Du 26 au 29 mars 2026, la capitale camerounaise s’apprête à devenir le centre du commerce mondial.
La ville de Yaoundé s’apprête à écrire une page inédite de l’histoire du commerce international. Pour la première fois, une conférence ministérielle de l’Organisation mondiale du commerce (OMC) se tiendra en Afrique centrale et plus précisément à Yaoundé, la capitale politique du Cameroun. Des ministres du monde entier y participeront pour examiner les défis et possibilités auxquels est confronté le système commercial multilatéral et prendre des décisions relatives aux travaux futurs de l’OMC.

La Conférence ministérielle, à laquelle participent des ministres chargés du commerce et d’autres hauts fonctionnaires des 164 membres de l’Organisation, est l’organe de décision suprême de l’OMC. Cet événement de classe mondiale, qui se réunit normalement tous les deux ans, rassemble des milliers de délégués, d’experts, de représentants d’ONG et de journalistes venus des quatre coins du globe.
Cette édition sera présidée par Luc Magloire Mbarga Atangana, ministre du Commerce du Cameroun. Une responsabilité immense pour le Cameroun, qui s’est préparé activement depuis plusieurs mois à accueillir cette grand-messe du commerce international.
Les discussions devraient porter sur l’agriculture, les subventions, le commerce numérique et la facilitation des échanges, dans un contexte international marqué par de profondes mutations du commerce mondial, notamment les tensions commerciales et les débats sur la réforme du système multilatéral.

La réforme institutionnelle de l’OMC elle-même est également au cœur des préparatifs. Le facilitateur pour la réforme de l’OMC, l’Ambassadeur norvégien Petter Ølberg, a annoncé le lancement d’un « mois de la réforme » afin de discuter d’un plan de travail pour l’après-CM14, soulignant que la réforme de l’OMC sera un élément central du programme de la conférence.
Il faut dire que, l’attribution de cette conférence au Cameroun est largement perçue comme une reconnaissance internationale. Ce sera un moment déterminant pour le pays, qui sera le deuxième pays africain à accueillir cet événement prestigieux, après le Kenya en 2015.
« Nous voulons que Yaoundé marque le premier pas de ce New Deal que nous souhaitons de l’Organisation mondiale du commerce », avait déclaré le ministre Luc Magloire Mbarga Atangana. Une ambition forte, qui témoigne du positionnement stratégique du Cameroun sur la scène économique internationale.
La Directrice générale de l’OMC, Dr Ngozi Okonjo-Iweala, s’est elle-même rendue à Yaoundé pour superviser les préparatifs. Sa visite a conduit à la signature d’un Accord-Cadre définissant les obligations du gouvernement camerounais et celles du Secrétariat de l’OMC, notamment en matière de transport des participants, d’hébergement, de sécurité et de couverture médicale.

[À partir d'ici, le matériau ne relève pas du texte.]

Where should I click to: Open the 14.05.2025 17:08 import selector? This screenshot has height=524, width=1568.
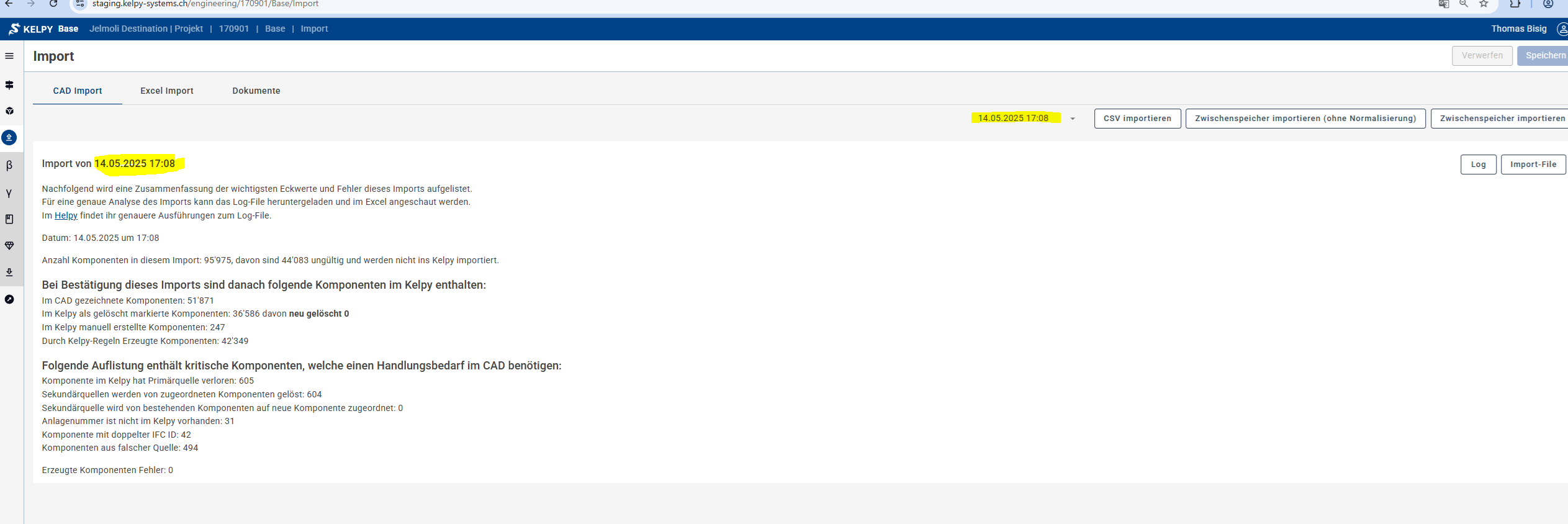[x=1013, y=118]
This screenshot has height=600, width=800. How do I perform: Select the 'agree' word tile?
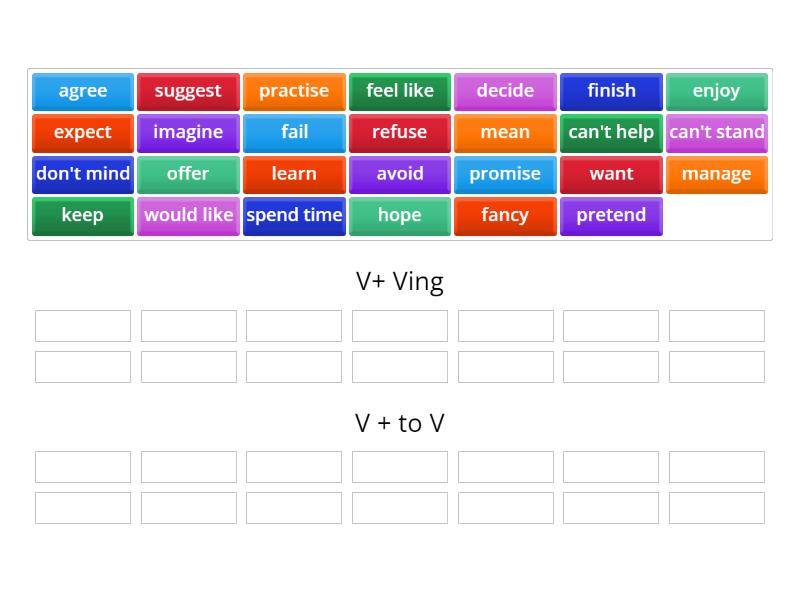point(82,91)
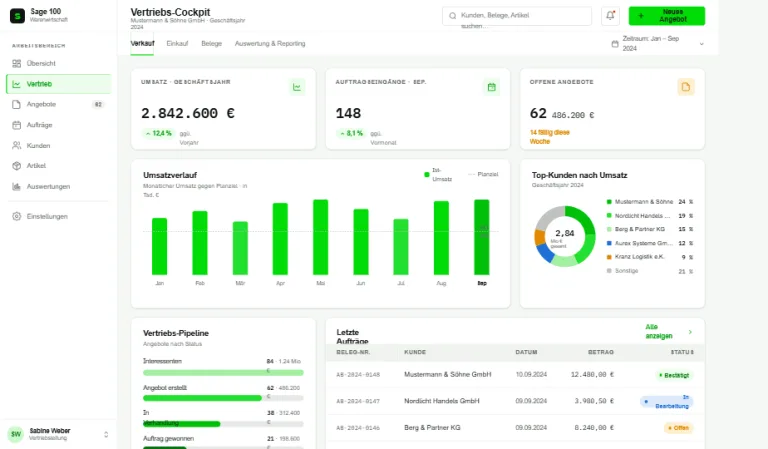Click the Umsatz chart icon in KPI card
This screenshot has height=449, width=768.
(297, 87)
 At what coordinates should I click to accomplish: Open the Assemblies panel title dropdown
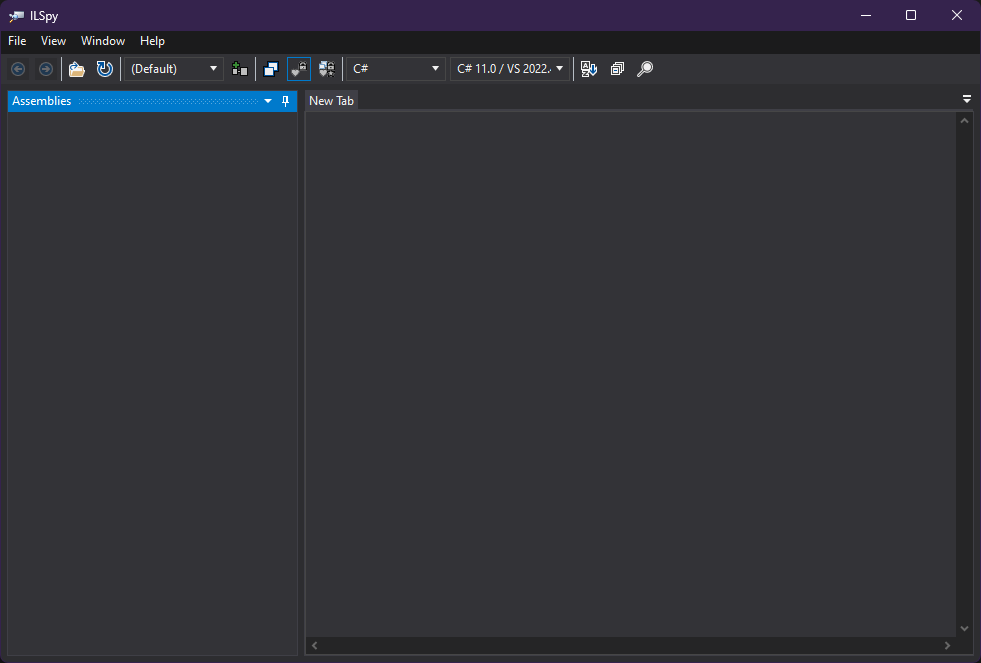[267, 100]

Au-delà de l’aspect logistique, la CM14 représente une fenêtre d’opportunité stratégique et unique pour le continent africain qui vise à renforcer sa voix au sein de l’OMC.
En accueillant cet événement, le Cameroun espère non seulement renforcer ses relations commerciales, mais aussi attirer des investissements étrangers. Les résultats de cette rencontre devraient favoriser l’application d’accords commerciaux régionaux, tels que la Zone de libre-échange continentale africaine (ZLECAf), conçue pour favoriser le commerce intra-africain.
Dans moins de six semaines, Yaoundé va accueillir le monde. Le compte à rebours a commencé.